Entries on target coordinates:

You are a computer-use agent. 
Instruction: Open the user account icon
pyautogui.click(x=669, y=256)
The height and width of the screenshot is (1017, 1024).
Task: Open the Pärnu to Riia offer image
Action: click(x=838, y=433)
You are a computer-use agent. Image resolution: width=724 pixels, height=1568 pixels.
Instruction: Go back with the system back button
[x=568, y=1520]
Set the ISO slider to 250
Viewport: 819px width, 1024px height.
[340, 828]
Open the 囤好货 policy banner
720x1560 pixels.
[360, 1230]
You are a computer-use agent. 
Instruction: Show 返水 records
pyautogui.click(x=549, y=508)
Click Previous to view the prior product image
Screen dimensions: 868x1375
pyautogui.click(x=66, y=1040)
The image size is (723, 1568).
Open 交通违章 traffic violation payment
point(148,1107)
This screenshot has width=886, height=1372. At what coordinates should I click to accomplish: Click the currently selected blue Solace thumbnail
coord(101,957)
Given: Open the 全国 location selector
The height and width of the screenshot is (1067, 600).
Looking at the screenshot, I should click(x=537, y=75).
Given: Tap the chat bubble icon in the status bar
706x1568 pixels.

* GIVEN TASK *
Update the records from their first line through the line containing "Action: click(x=838, y=433)", replacing "user account icon" with "profile icon" and leaving everything else as it is. Give back only those lines.

* SOLUTION TO THE PROBLEM *
You are a computer-use agent. 
Instruction: Open the profile icon
pyautogui.click(x=669, y=256)
The height and width of the screenshot is (1017, 1024).
Task: Open the Pärnu to Riia offer image
Action: click(x=838, y=433)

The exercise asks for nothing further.